**Given request**: Can you update the lines below by replacing each "screenshot" with "screen capture" and leaving everything else unchanged?

A run of records:
— start —
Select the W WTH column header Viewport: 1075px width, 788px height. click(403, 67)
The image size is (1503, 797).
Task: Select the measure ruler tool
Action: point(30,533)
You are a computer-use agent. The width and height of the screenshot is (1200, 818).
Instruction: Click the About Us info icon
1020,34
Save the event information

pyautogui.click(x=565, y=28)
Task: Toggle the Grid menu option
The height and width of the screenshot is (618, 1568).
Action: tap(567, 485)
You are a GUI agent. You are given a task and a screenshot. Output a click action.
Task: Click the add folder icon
— end —
**Answer to this task**:
Select the W WTH column header Viewport: 1075px width, 788px height. click(403, 67)
The image size is (1503, 797).
Task: Select the measure ruler tool
Action: point(30,533)
You are a computer-use agent. The width and height of the screen capture is (1200, 818).
Instruction: Click the About Us info icon
1020,34
Save the event information

pyautogui.click(x=565, y=28)
Task: Toggle the Grid menu option
The height and width of the screen capture is (618, 1568).
Action: tap(567, 485)
You are a GUI agent. You are given a task and a screen capture. Output a click action.
Task: Click the add folder icon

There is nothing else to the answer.